As D.C. kids and Pizzagate survivors, they’ve not only picked up their hometown scene’s knack for decentered hooks and oblique slogans, but they also know something about the proximity to corruption. The interlocking call-response of “Material” beckons to “clutch the liminal” when you can’t “clutch the physical,” while the early-R.E.M. rush “Who’s Got Time” (“for the shit that you take”) is as succinct a crappy-relationship threnody as you’ll find in the alt-rock canon. “Skim Milk” calls out “listless entropy,” and oh, the very last line on the record is “what’s the worst thing you’ve ever done?” If they resemble an even more concise Imperial Teen, that’s because they don’t sound certain they’ll see 2020. But they write choruses that will.
The Official Body
This simple-enough British trio has pogoed along for three albums now as if the B-52’s’ Ricky Wilson was in Pylon instead, dispensing one surfed-up dancepunk riff after another on 2013’s Consumer Complaints and 2015’s automatic encore Why Choose. The 2018 edition adds heft to Rachel Aggs’ brilliantly spindly vamps and Billy Easter’s chest-punching bass, courtesy of Orange Juice’s Edywn Collins behind the boards. They didn’t change much. But you can feel them solidifying, putting down roots. Which doesn’t impede the movement one step.
The Mekons 77
It Is Twice Blessed
If you think Trump gets Taylor Swift heated, you can only imagine the fury of folk-punk’s original Marxists, who’ve invited the original singers back, Andy Corrigan and Mark White, to relay the sheet-metal industrial sentiments of “You Lied to Us” and “Not in My Name” while they attempt to unload all the foam in their mouths. An opening salvo like “Healey Wavin’” may ride aboard a classic Jon Langford chunk of chordage, but most of this unexpected triumph is herky-jerk Pink Flag homage to make Colin Newman and cohort proud. “This is history,” indeed.

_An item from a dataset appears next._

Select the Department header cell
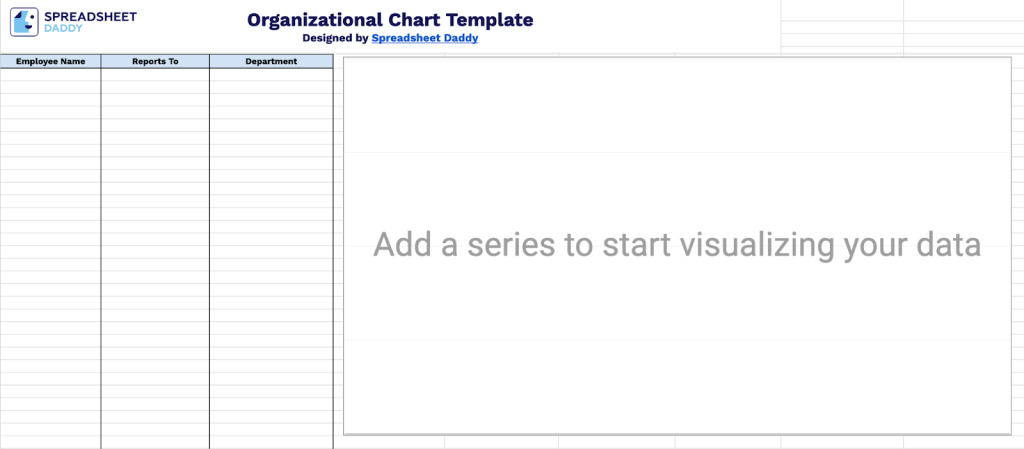 [271, 61]
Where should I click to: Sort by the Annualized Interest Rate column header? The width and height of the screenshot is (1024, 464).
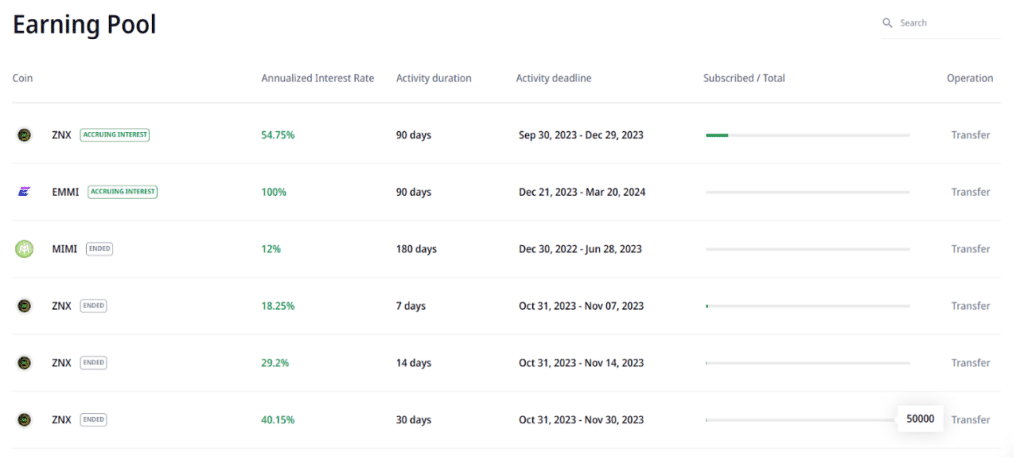pyautogui.click(x=317, y=78)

The unofficial sequel to Ex Hex’s near-perfect triangulation of glam-rock, power-pop and Stiff Records in 2014 is another nine songs that sound exactly like “Fox on the Run” with perhaps a notch more crunch. Ex Hex’s Betsy Wright takes the wheel without Mary Timony this time, and virtually nothing is lost, just trade the astonishing “How’d You Get that Girl” for the excellent “Bad Astrology.” And now that we know a real Ex Hex follow-up is on its way, we can appreciate Bat Fangs for what it is without the absurd expectations it manages to meet anyway. Theme song: “Rock the Reaper.” Summer anthem: “Boy of Summer.”
Sadie Dupuis continues to match her pointed unsettlements with bent-up hooks, melding the exhortations of her trusty axe with the buzzing synths of her solo bedroom-pop dreams. She commands respect from men ruining her bus ride, men ruining her sound check, men flashing unearned bro-ship credentials. All of them get taught, few will learn. But she’s still raising the skate, even on the relatively benign (and gorgeous) “Lucky 88.”